Она подала ему руку, он поцеловал ее. Он с нетерпением и грустью слушал ее.
— Вера Васильевна! — сказал он сдержанным, почти оскорбленным тоном, — я насильно уважать никого не могу. Тушин не лжет. Если я кому-нибудь кланяюсь с уважением, — то и уважаю, или не поклонюсь. Я кланяюсь вам по-прежнему, а люблю — извините, к слову пришлось, — еще больше прежнего, потому что… вы несчастливы. У вас большое горе, такое же, как у меня! Вы потеряли надежду на счастье… Напрасно только вы сказали мне вашу тайну… — прибавил он с унынием, почти с отчаянием. — Если б я узнал ее и не от вас, я бы уважать вас не перестал. Этой тайны вы не обязаны поверять никому. Она принадлежит вам одной, и никто не смеет судить вас…
Он едва договорил и с трудом вздохнул, скрадывая тяжесть этого вздоха от Веры. Голос у него дрожал против воли. Видно было, что эта «тайна», тяжесть которой он хотел облегчить для Веры, давила теперь не одну ее, но и его самого. Он страдал — и хотел во что бы то ни стало скрыть это от нее…
— Всё равно: я должна была сказать вам ее сегодня же, когда вы сделали предложение… Обмануть я вас не могла.
Он отрицательно покачал головой.
— На мое предложение вы могли отвечать мне коротким «нет». Но как вы удостоиваете меня особой дружбы, то объяснили бы ласково, с добротой, чтоб позолотить это «нет», что вы любите другого, — вот и всё. Я не спросил бы даже — кого.
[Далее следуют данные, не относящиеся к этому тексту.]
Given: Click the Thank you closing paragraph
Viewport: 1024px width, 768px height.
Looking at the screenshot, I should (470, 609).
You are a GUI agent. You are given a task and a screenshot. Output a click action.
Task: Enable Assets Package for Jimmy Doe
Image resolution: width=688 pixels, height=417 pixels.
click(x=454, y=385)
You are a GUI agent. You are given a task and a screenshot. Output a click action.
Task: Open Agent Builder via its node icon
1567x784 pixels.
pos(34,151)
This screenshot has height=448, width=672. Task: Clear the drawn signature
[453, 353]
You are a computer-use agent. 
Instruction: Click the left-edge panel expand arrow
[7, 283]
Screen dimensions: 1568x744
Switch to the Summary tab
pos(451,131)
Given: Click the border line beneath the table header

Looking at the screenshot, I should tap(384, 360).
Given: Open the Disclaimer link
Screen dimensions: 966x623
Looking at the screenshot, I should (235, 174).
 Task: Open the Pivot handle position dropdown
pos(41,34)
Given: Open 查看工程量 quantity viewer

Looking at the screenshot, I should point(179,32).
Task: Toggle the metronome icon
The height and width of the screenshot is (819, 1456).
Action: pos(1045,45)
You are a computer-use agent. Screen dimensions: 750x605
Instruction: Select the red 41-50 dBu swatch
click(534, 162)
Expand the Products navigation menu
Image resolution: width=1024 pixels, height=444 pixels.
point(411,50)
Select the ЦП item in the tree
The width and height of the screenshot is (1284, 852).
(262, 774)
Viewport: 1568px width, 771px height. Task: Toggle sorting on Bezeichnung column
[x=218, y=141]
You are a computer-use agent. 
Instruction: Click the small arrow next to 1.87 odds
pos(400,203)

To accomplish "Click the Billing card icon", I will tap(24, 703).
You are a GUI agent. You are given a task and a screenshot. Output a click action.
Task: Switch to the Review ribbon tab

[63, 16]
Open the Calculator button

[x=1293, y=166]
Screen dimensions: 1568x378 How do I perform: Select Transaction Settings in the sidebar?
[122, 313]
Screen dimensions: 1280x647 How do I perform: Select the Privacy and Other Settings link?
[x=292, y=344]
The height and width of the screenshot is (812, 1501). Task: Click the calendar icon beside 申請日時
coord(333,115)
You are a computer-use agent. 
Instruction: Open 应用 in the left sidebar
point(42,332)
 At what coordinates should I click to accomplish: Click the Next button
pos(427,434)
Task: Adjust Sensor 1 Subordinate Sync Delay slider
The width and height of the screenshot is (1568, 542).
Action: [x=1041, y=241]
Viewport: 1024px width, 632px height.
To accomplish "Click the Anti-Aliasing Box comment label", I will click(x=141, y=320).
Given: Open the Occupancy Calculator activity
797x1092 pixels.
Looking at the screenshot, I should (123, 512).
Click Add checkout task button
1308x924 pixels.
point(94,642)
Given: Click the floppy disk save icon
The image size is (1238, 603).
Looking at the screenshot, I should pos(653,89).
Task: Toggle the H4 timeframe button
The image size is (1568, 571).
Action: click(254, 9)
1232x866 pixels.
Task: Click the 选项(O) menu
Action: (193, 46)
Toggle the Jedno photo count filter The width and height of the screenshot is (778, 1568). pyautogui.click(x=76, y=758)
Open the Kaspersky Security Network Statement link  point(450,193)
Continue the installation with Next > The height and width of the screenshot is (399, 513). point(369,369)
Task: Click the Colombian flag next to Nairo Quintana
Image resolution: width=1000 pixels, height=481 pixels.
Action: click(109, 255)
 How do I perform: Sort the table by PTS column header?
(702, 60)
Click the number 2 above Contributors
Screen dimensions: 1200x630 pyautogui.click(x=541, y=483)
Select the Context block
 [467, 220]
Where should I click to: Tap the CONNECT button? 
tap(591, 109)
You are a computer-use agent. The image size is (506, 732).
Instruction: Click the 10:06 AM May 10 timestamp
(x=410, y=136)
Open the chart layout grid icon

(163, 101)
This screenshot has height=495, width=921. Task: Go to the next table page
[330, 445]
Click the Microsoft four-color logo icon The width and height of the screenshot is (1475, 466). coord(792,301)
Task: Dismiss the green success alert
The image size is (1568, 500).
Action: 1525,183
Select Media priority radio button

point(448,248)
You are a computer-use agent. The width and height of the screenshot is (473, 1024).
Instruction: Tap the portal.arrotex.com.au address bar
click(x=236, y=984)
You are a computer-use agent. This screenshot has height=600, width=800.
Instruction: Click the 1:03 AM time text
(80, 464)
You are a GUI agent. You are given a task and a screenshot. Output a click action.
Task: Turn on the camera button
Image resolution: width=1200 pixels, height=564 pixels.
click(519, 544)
А тайну… должны были сберечь про себя; тут не было бы никакого обмана. Вот если б вы, любя другого, приняли мое предложение… из страха или других целей… это был бы обман, «падение», пожалуй, «потеря чести». Но вы этого никогда бы не сделали. А то… — Он головой кивнул на обрыв и шепотом добавил, будто про себя, — несчастье… ошибка…
Он едва говорил, перемогая с медвежьей силой внутреннюю муку, чтоб она не заметила, что было в нем самом.
— Несчастье! — шептал он, — он уйдет прав из обрыва, а вы виноваты! Где же правда?..
— Всё равно: я сказала бы вам, Иван Иванович. Это не для вас нужно было, а для меня самой… Вы знаете… как я дорожила вашей дружбой: скрыть от вас — это было бы мукой для меня. Теперь мне легче — я могу смотреть прямо вам в глаза, я не обманула вас…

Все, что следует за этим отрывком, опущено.